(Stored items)
▬▬▬▬▬▬

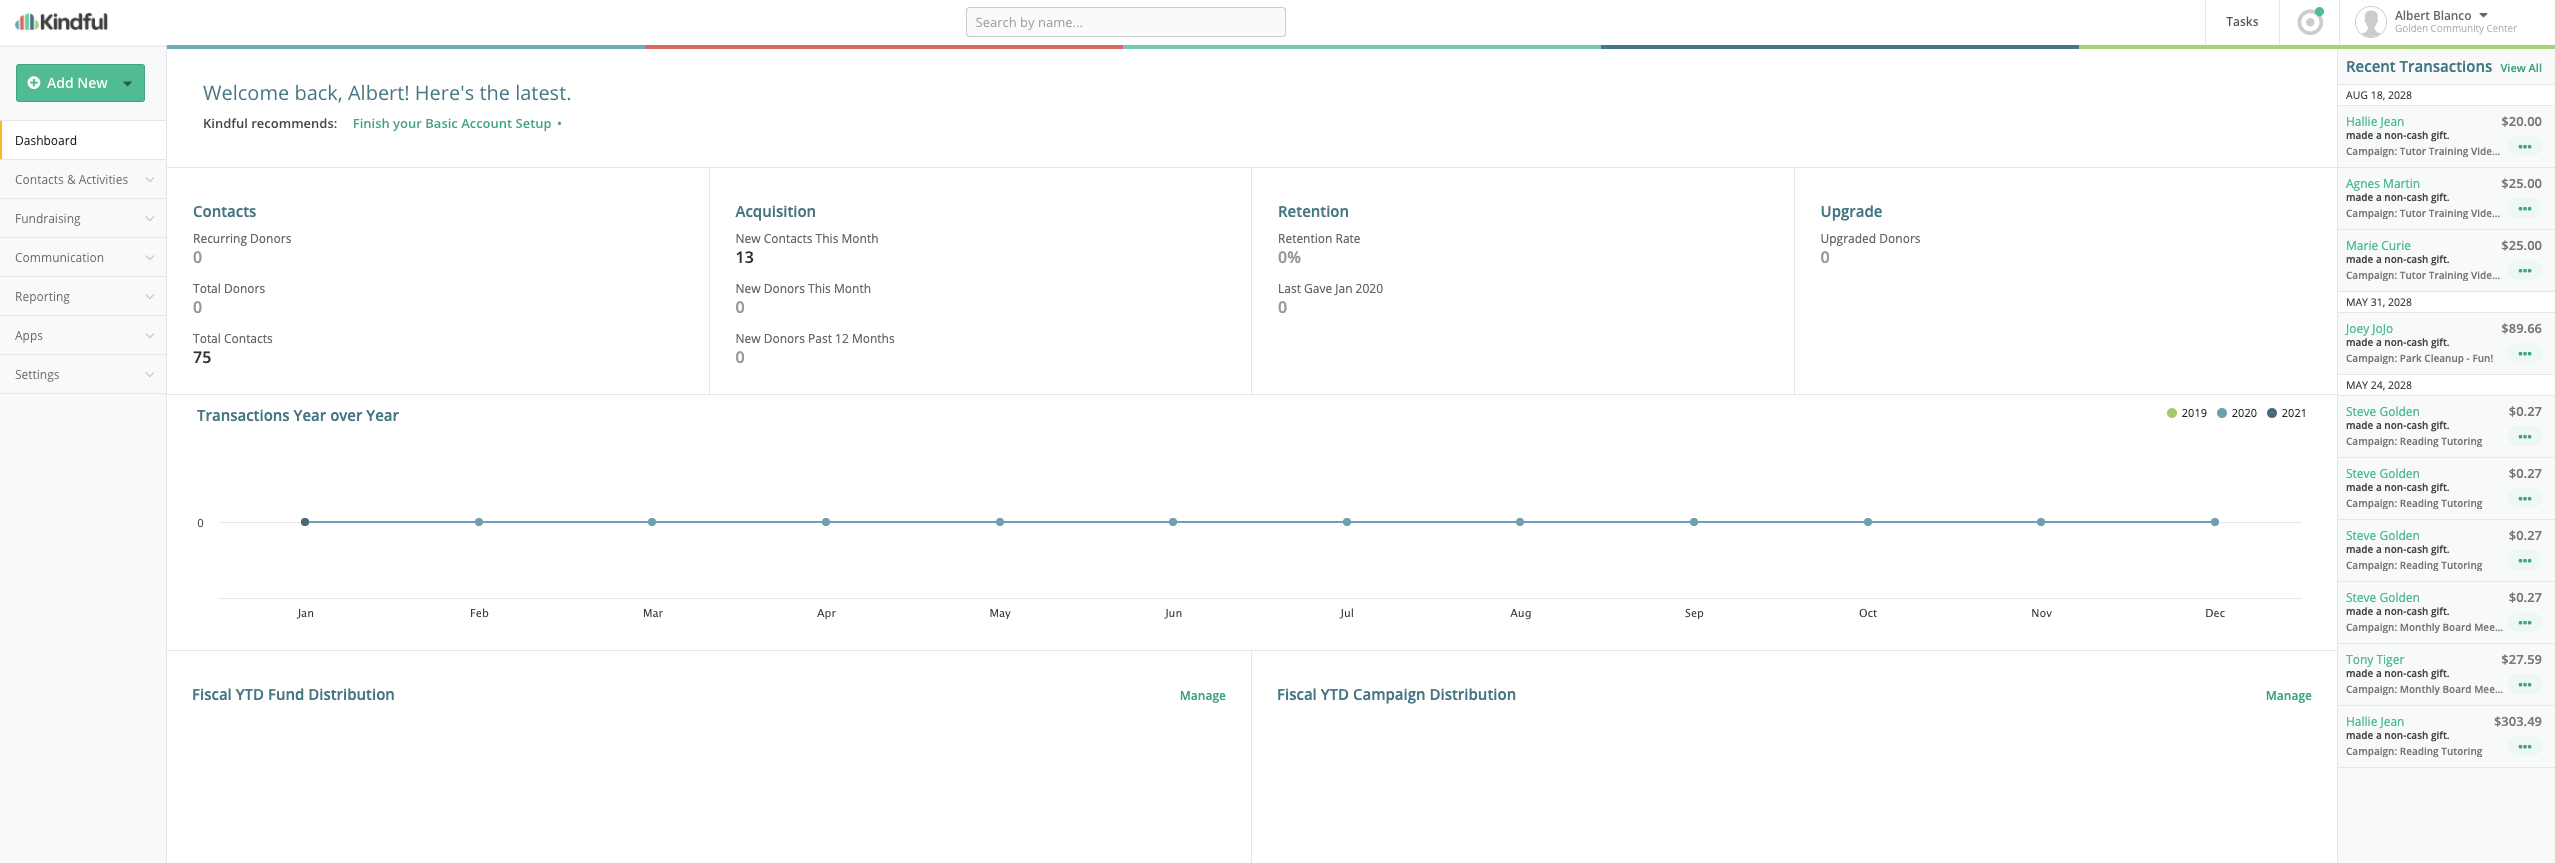
Task: Open the notification circle icon beside Tasks
Action: click(2310, 22)
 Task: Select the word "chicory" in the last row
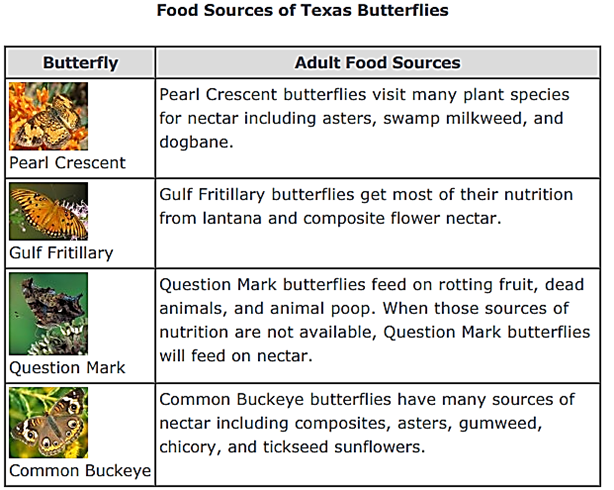tap(192, 444)
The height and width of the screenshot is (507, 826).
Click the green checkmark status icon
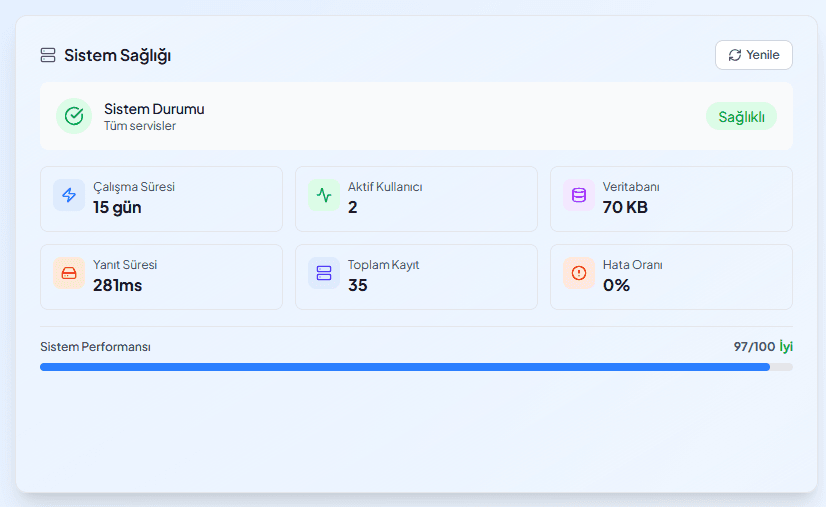click(74, 116)
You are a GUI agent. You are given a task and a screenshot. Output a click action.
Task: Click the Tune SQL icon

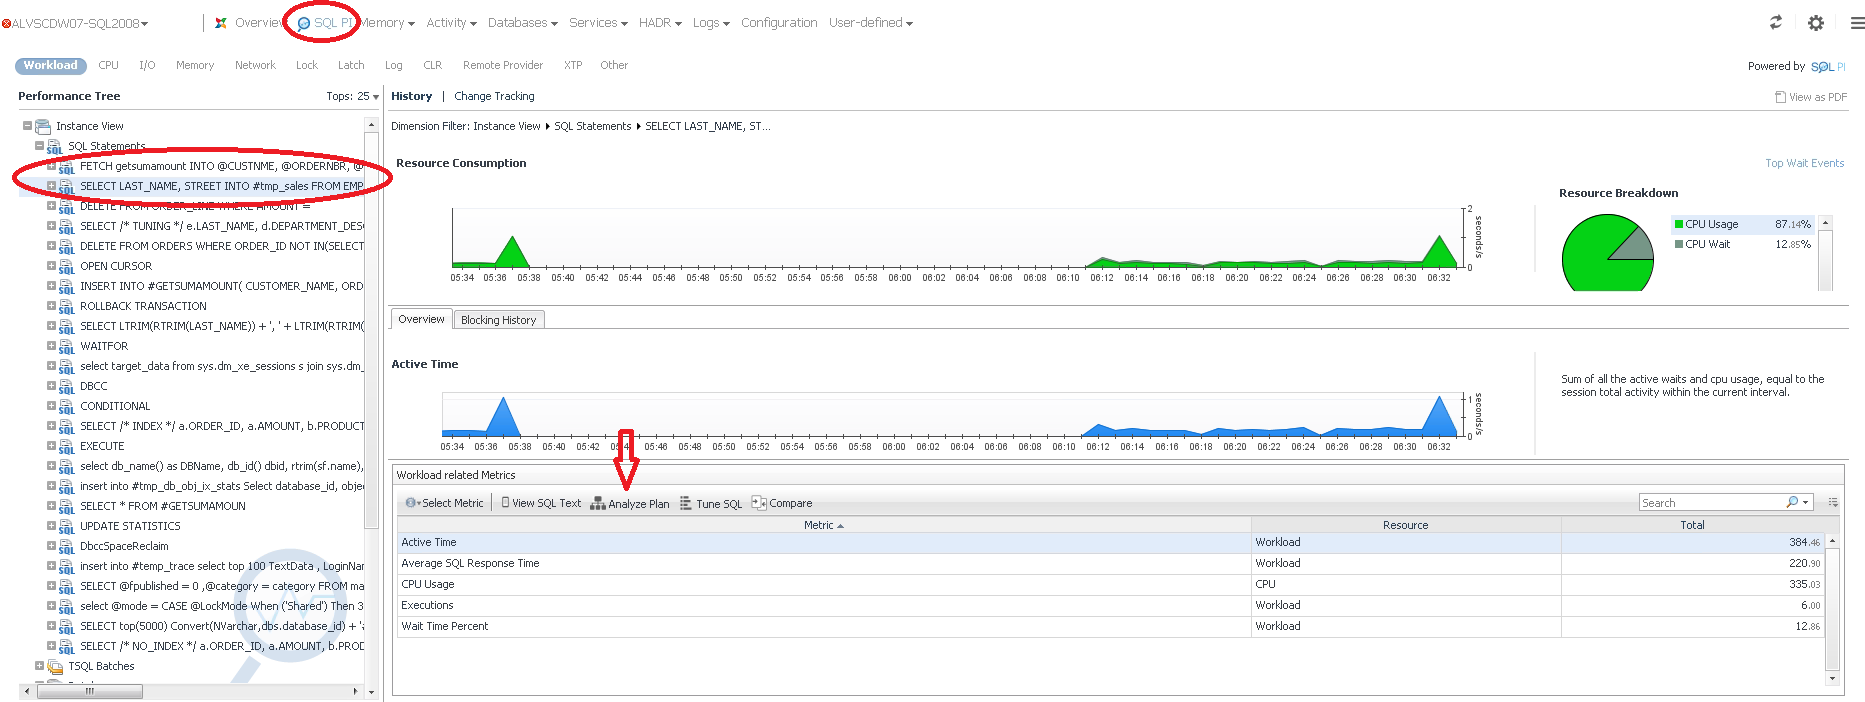point(686,503)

▬▬▬▬▬▬

• **AIM OF THE EXERCISE**
Every line in the entries that contains the word "screenshot" should be counted, and the total stated alone.

• **OUTPUT**
2